Preserve female fertility in view of the therapy
Currently practiced strategies to preserve female fertility in view of chemotherapy treatment are:

- Ovarian protection through drugs similar to the gonadotrophin-releasing hormone (GnRH): this strategy brings fertile women to an ovarian stage similar to that preceding puberty. The analogue or antagonist to GnRH are used for various diseases: these have the effect of completely putting the ovary to rest, by suppressing the ovulation and all that goes with it.
- Freeze egg cells: this represents an important strategy for the preservation of fertility and it can be recommended to all patients who can postpone the chemotherapy treatment by 2 to 3 weeks and who have a suitable ovarian reserve.
- Freeze ovarian tissue: through a minor laparoscopic operation, fragments of ovarian cortical are removed and frozen. This operation is carried out before the exposure to gonadotoxic agents. Following remission, the auto-transplantation of the ovarian cortical is carried out to reactivate the reproductive capacity.

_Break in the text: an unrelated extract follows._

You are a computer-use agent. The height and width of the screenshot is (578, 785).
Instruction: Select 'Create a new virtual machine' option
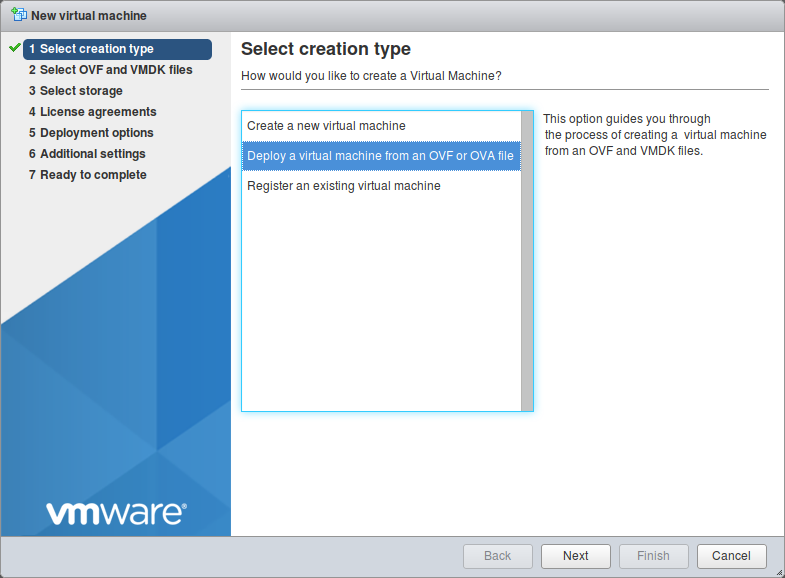pyautogui.click(x=326, y=126)
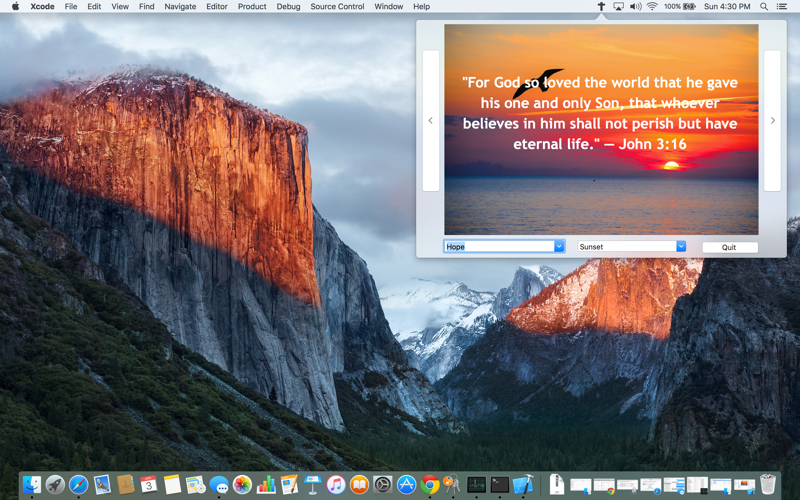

- Ovarian transposition: this strategy can be used whenever radiotherapy treatment is focused on the ovarian area. It consists in a temporary “relocation” of ovaries in a different area. The success of this technique is quite high.
Preserve male fertility in view of the therapy

- Cryopreservation of sperm: a simple and efficient technique. It consists in the preservation of sperm in liquid nitrogen at -196°. This technique cannot be used with children and in those cases in which the disease is at a very advanced stage. It foresees an insemination in vitro of the preserved semen in a second moment.
- Cryopreservation of testicular tissue: it is possible both with children as well as with patients with low sperm count. Such technique is nevertheless still only experimental.
- Use of hormone analogues or antagonists: easily applied but with an uncertain clinical efficacy (no controlled trials have been carried so far).